**WHAT YOU NEED TO DO:**
Restate all of the entries exactly, each line as it stands.

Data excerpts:
Content starts

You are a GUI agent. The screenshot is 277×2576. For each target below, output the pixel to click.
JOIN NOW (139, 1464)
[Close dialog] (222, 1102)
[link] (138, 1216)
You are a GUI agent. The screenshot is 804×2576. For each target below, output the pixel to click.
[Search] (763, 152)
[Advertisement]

Content ends

**ANSWER BOX:**
You are a GUI agent. The screenshot is 277×2576. For each target below, output the pixel to click.
JOIN NOW (139, 1464)
[Close dialog] (222, 1102)
[link] (138, 1216)
You are a GUI agent. The screenshot is 804×2576. For each target below, output the pixel to click.
[Search] (763, 152)
[Advertisement]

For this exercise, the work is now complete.